[Stored entries]
━━━━━━━━

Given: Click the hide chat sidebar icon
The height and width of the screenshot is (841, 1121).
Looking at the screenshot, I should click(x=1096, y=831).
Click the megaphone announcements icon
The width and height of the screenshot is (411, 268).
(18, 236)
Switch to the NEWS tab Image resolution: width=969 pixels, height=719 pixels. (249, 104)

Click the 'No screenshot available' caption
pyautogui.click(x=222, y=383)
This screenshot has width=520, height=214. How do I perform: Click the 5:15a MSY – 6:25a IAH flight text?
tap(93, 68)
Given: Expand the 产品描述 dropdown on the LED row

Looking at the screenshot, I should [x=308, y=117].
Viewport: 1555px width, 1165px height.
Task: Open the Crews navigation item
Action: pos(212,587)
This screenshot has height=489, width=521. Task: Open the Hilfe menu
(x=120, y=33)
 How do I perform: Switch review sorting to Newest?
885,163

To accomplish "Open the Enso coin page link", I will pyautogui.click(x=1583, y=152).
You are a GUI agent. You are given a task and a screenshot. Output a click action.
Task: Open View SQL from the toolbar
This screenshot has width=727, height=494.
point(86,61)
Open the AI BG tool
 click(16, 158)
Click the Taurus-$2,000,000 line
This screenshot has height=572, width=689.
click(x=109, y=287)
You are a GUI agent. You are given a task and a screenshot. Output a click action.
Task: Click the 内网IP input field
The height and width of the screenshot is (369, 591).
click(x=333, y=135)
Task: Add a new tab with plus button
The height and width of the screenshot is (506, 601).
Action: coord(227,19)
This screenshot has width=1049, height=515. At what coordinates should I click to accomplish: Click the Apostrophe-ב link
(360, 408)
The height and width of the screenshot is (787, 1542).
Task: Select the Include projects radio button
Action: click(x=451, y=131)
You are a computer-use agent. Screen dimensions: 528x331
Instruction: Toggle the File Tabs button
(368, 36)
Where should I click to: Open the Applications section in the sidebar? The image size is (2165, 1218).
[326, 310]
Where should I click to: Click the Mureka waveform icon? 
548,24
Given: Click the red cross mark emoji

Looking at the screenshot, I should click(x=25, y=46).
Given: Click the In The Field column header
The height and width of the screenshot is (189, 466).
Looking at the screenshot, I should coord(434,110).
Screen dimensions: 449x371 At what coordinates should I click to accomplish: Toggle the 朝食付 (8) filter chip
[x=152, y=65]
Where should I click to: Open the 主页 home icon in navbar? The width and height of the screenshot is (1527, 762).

━━━━━━━━

## REQUEST
Count the lines above that contain the string "This", and give only the number.

## THE RESULT
5